Basics of Fish Oil Omega-3s; The omega-3 essential fatty acids (EFAs) eicosapentaenoic acid (EPA) and docosahexaenoic acid (DHA), derived from fish oils, have been the subject of a significant body of research over the past few decades, revealing substantial benefits to human health. However, at the same time, a recent California lawsuit claims the presence of polychlorinated biphenyls (PCBs), even at sub-trace levels, in fish oil products merits warning labels. PCBs are toxic, organic compounds, for which no evidence of harm currently seems to exist for the levels discussed in the aforementioned court case.1 Furthermore, a well-publicized January 2001 federal advisory and subsequent scientific research regarding methylmercury contamination in certain fish species raised questions about whether fish oil could contain excessive levels of mercury, a neurotoxic heavy metal.2 As a result, demand for “clean” fish oil supplements has led different methods to “molecularly distill” crude fish oil into purified forms, which has also led to the ethyl ester (EE) form of omega-3 fatty acids.
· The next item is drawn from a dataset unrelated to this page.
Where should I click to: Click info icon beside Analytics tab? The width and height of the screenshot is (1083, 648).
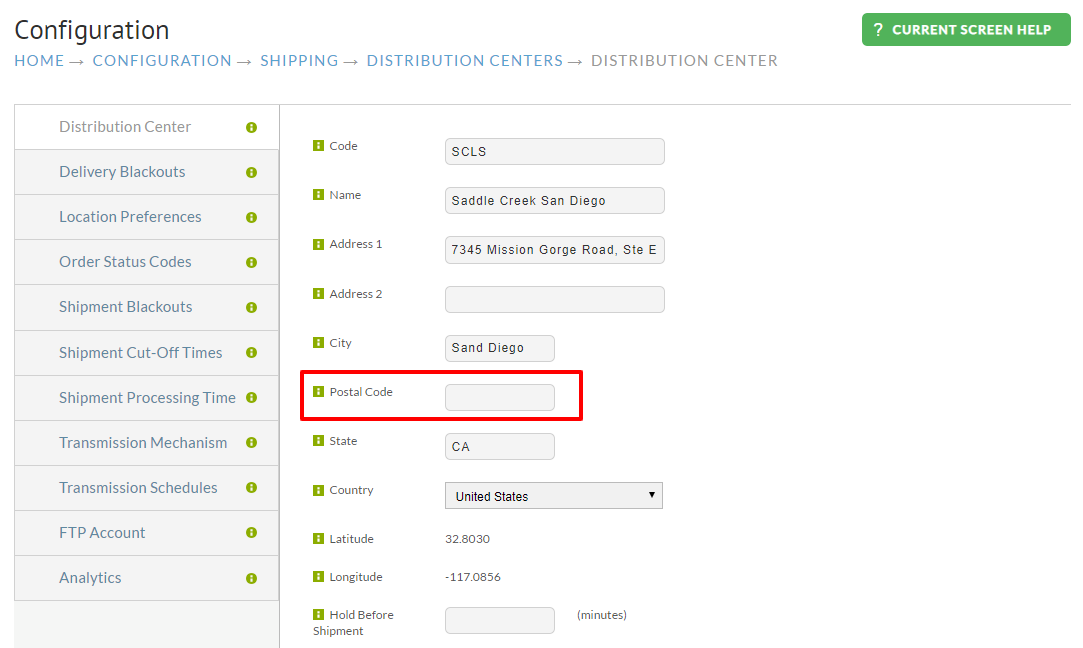pyautogui.click(x=251, y=578)
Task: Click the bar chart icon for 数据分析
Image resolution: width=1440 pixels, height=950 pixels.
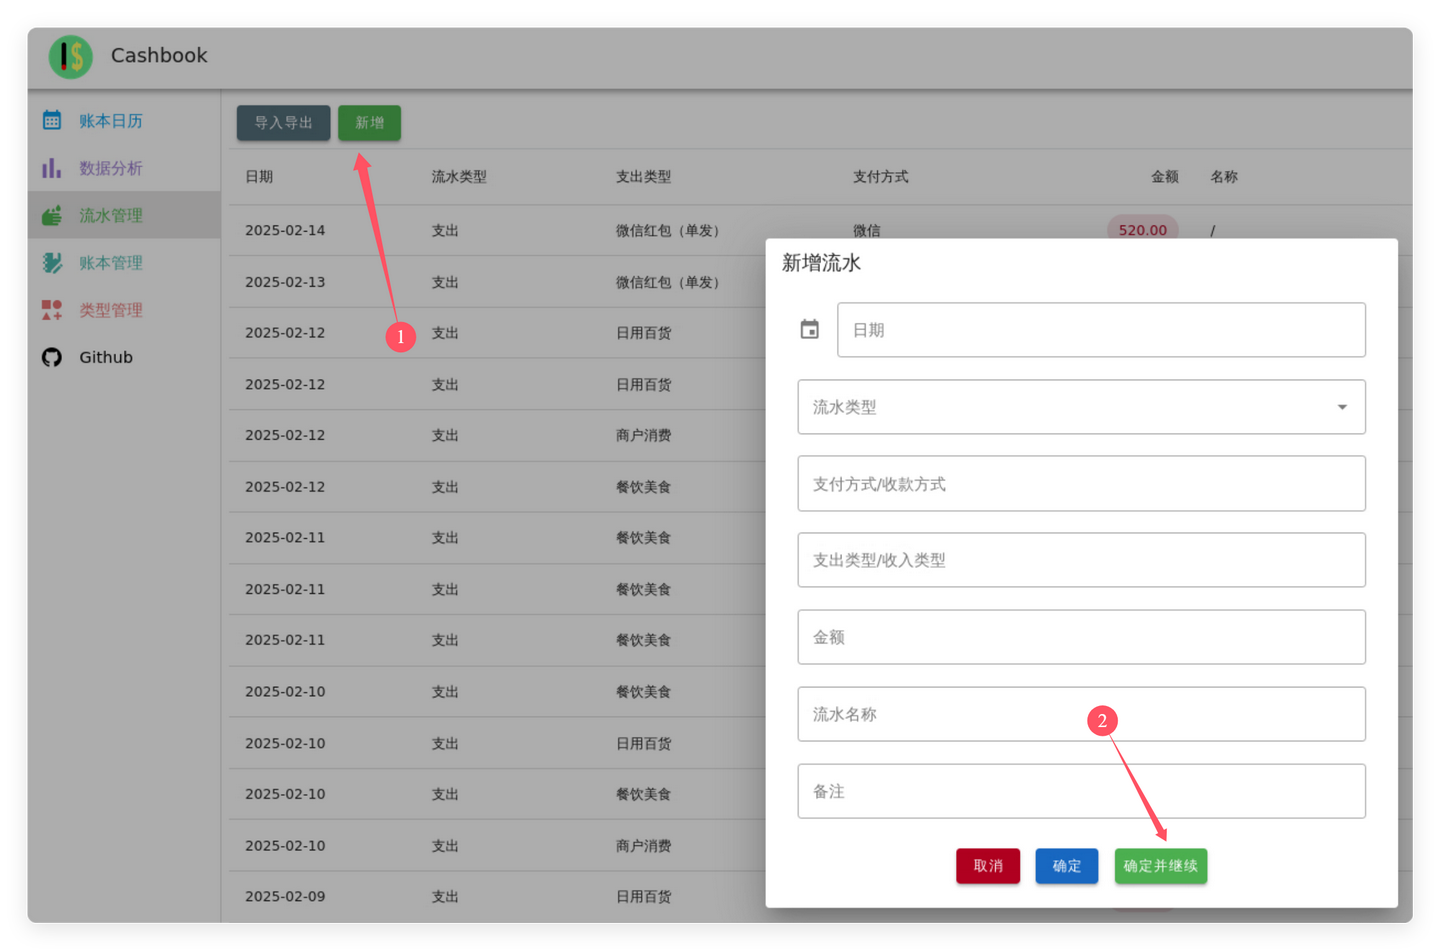Action: point(51,168)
Fish oils naturally contain triglycerides containing DHA, EPA and a saturated fat. A triglyceride consists of a glycerol “backbone” with three fatty acids attached. During the fish oil “molecular distillation” process, the fatty acids are liberated into free EE forms. Some fish oil products are made by synthesizing the free fatty acids back to a triglyceride form while others, including the pharmaceutical forms, maintain the purified oil in the EE form. Some companies selling fish oils claim the triglyceride form is better absorbed than the EE form. Research, however, has demonstrated EE omega-3s are at least as well absorbed as triglyceride omega-3s, if not better.3 Furthermore, in a cardiovascular study, EE-EPA was found to be more effective than an equivalent amount of triglyceride EPA.4
Beneficial Effects
Human beings evolved on a diet with approximately a 1:1 ratio of omega-6 to omega-3 EFAs, whereas in Western diets, the ratio is 15:1 to 16.7:1. Obviously, Western diets are deficient in omega-3s and have excessive amounts of omega-6s compared with the diet on which human beings evolved and their genetic patterns were established.5 As a matter of fact, a recent Harvard School of Public Health study suggested omega-3 deficiency causes 96,000 U.S. deaths per year.6 Excessive amounts of omega-6 fatty acids and a very high omega-6 to omega-3 ratio may promote many diseases, including cardiovascular disease (CVD), cancer, and inflammatory and autoimmune diseases, whereas increased levels of omega-3 exert protective effects.7 In fact, omega-3s have beneficial effects in many different areas of the body.